# DESCRIPTION OF THE TASK:
Copy each line below word for word and drop every image.

# EXCERPTED DATA:
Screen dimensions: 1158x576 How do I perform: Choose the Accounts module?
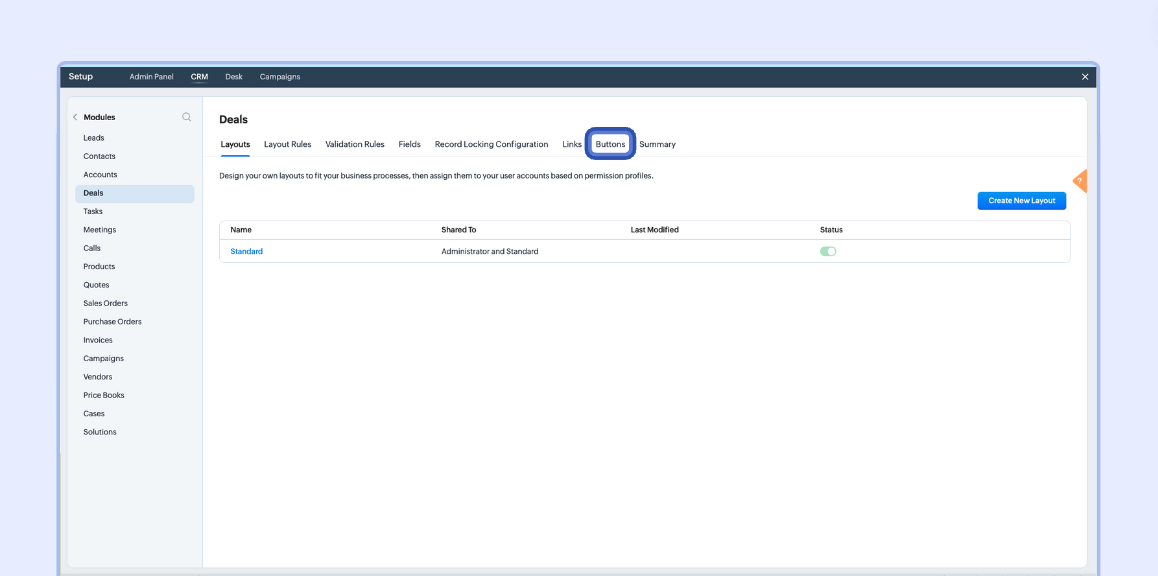[100, 175]
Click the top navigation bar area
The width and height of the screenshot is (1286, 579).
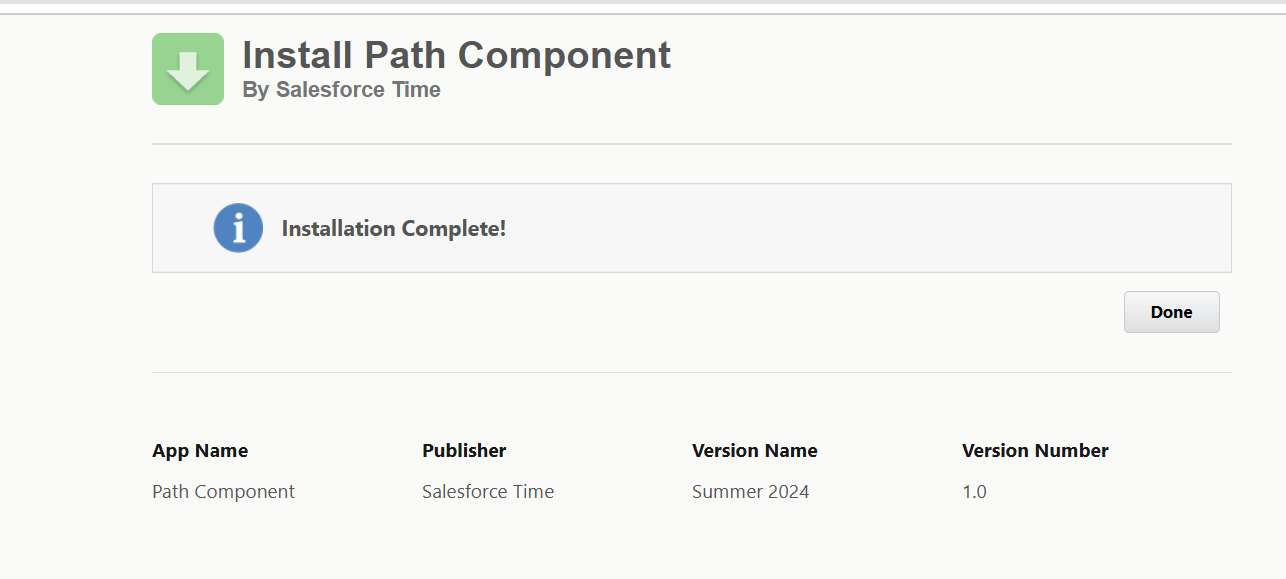pyautogui.click(x=643, y=8)
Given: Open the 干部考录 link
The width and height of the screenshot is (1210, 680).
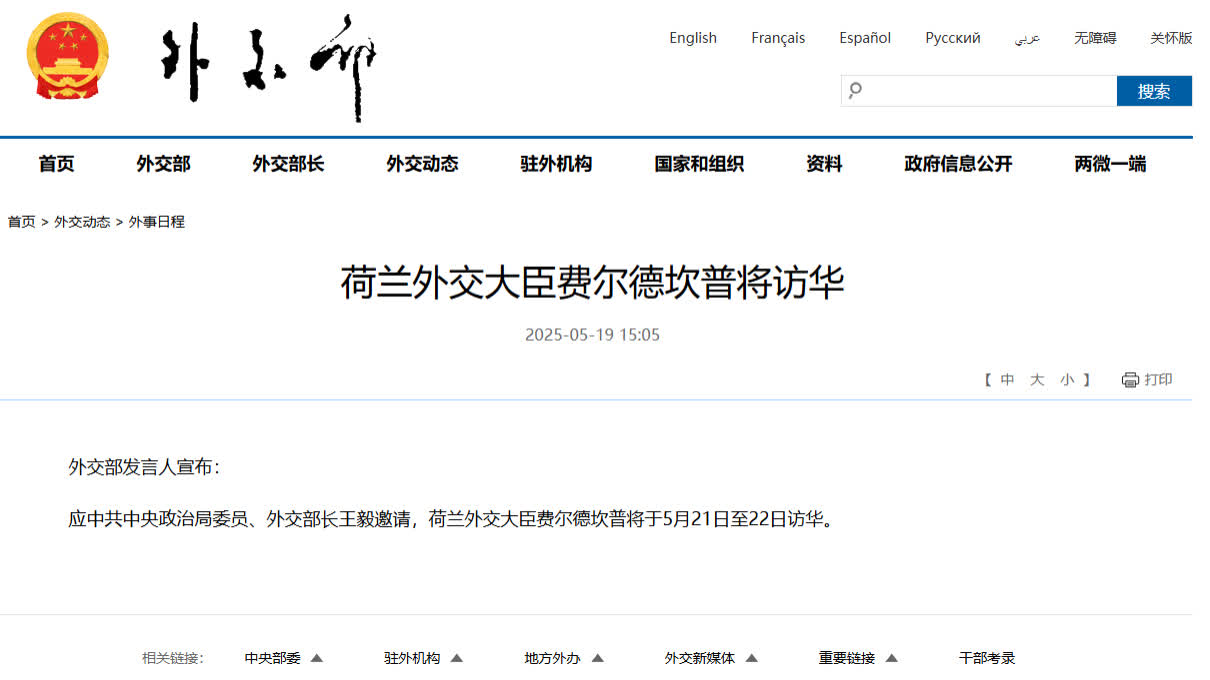Looking at the screenshot, I should click(987, 658).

# RESPONSE BELOW:
Screen dimensions: 1158x576 How do I perform: Choose the Accounts module?
[100, 175]
Click the top navigation bar area
The width and height of the screenshot is (1286, 579).
pyautogui.click(x=643, y=8)
Given: Open the 干部考录 link
The width and height of the screenshot is (1210, 680).
Looking at the screenshot, I should click(987, 658).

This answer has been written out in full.